Los dos cuerpos de los secuestradores permanecen enterrados en un campo de la familia Hahn en Río Pico. La tumba de Evans, el bandolero que hizo puntería en Comodoro, tiene clavada una cruz de hierro junto a montículos de piedras y es visitada por los turistas que llegan en busca de su historia. 
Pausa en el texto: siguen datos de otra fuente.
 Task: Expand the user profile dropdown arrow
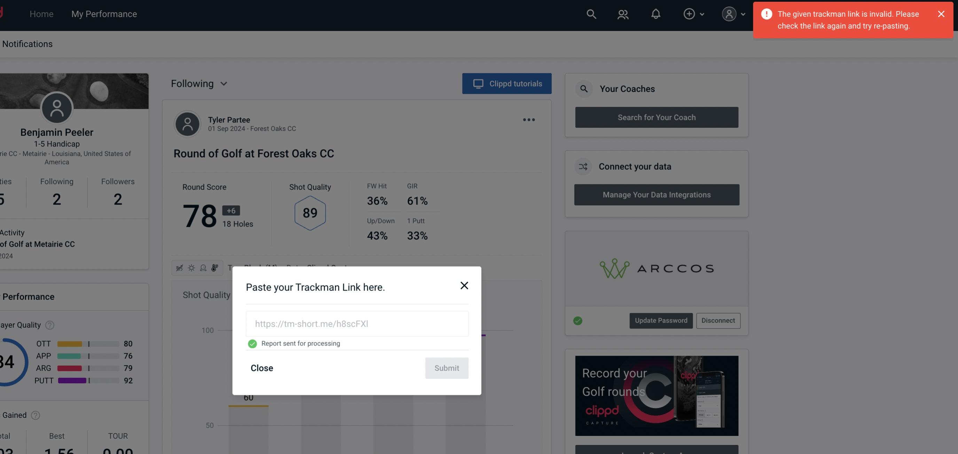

Lucio Ramos Otero hizo de su secuestro cuatro tomos de una novela donde narra detalladamente los momentos vividos en cautiverio y las acusaciones que formulaba el comisario Dreyer, considerado como varios de sus camaradas de la fuerza como responsable de “zonas liberadas”, donde la ausencia policial permitía a los bandoleros robar, herir y matar a quien se encontraban en el lugar elegido para cometer sus delitos.



Fuentes: Metadatanoticias-Diario La Nación.